Ilmuwan Sebut Matahari Masuk Fase Lockdown, Bisa Timbulkan Bencana Gempa Bumi hingga Kelaparan
Para ilmuwan menyebut, matahari kini masuk pada fase lockdown. Fase ini bisa menimbulkan bencana di bumi. Mulai dari gempa bumi hingga kelaparan.
Penulis: reporter | Editor: Tribun Network
TRIBUNNEWS.COM - Para ilmuwan menyebut, matahari kini masuk pada fase lockdown.
Fase ini bisa menimbulkan bencana di bumi.
Mulai dari gempa bumi hingga kelaparan.
Pusat tata surya, matahari, saat ini tengah berada dalam fase minimum matahari.
Terjadi penuruan aktivitas di permukaan matahari secara dramatis.

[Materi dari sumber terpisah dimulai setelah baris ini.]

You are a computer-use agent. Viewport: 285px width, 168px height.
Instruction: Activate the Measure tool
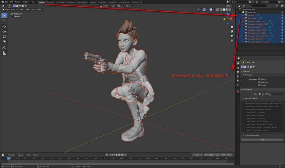(x=4, y=53)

Mengutip dari The Sun, para ahli percaya bahwa akan terjadi periode terdalam dari resesi sinar matahari yang pernah tercatat sebagai bintik matahari yang telah menghilang.
Fenomena tersebut dijelaskan oleh astronom Dr Tony Philips.
Philips menyebut, medan magnet matahari menjadi lemah.
Hal ini memungkinkan sinar kosmik ekstra ke tata surya.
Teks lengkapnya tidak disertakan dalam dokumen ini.